Deux conférences ont été données par des représentants de l'Université d'État de Vologda à l'International University of East Africa à Kampala. En décembre, les collègues ougandais ont visité Vologda : ils ont donné des conférences, découvert l'université et participé à des discussions sur des projets de recherche conjoints. La dernière rencontre avec les étudiants de l'IUEA, consacrée à la préservation du patrimoine culturel, s'est tenue avec le soutien de la société russe « Znanie » et a rassemblé plus d'une centaine d'auditeurs.
À l'issue de la visite actuelle, plusieurs axes de travail futurs ont été définis.
Les étudiants des deux universités mèneront des recherches conjointes sur la culture traditionnelle du Nord russe, de l'Ouganda et d'autres peuples africains. Un volet distinct sera consacré au développement de projets touristiques — aussi bien sur les terres de Vologda que sur les rives du Nil et du lac Victoria. Les travaux se poursuivront sur le système d'intelligence artificielle pour les piscicultures : il devra analyser l'état du milieu aquatique et aider à gérer l'alimentation des poissons. D'autres initiatives éducatives et de recherche sont également en discussion.
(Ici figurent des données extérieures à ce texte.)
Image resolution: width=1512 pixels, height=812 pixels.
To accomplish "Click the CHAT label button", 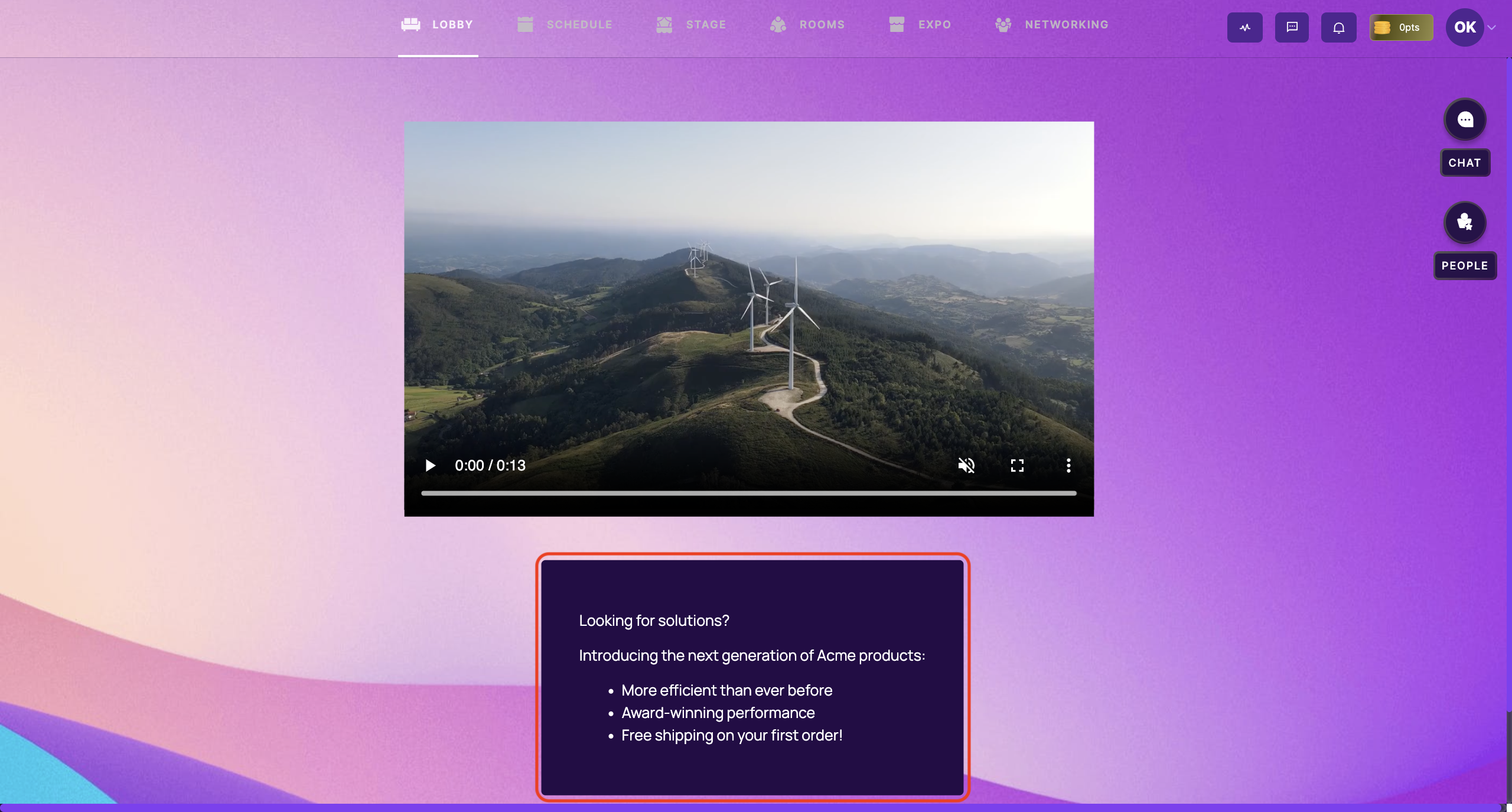I will [1465, 163].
Des visites de représentants de l'Université d'État de Vologda en Ouganda et un véritable échange d'étudiants sont en préparation. Il ne faut pas précipiter les choses ; il est très important d'assurer à l'avance la sécurité et le confort des participants, d'élaborer un programme substantiel et de fixer des objectifs d'étude et de recherche clairs pour chaque déplacement.
En un an, beaucoup a été accompli. Mais le plus important, c'est que la confiance, l'intérêt professionnel et une volonté commune d'aller de l'avant se sont installés entre les deux universités. Il y a déjà des résultats à montrer. Il en reste encore davantage à réaliser.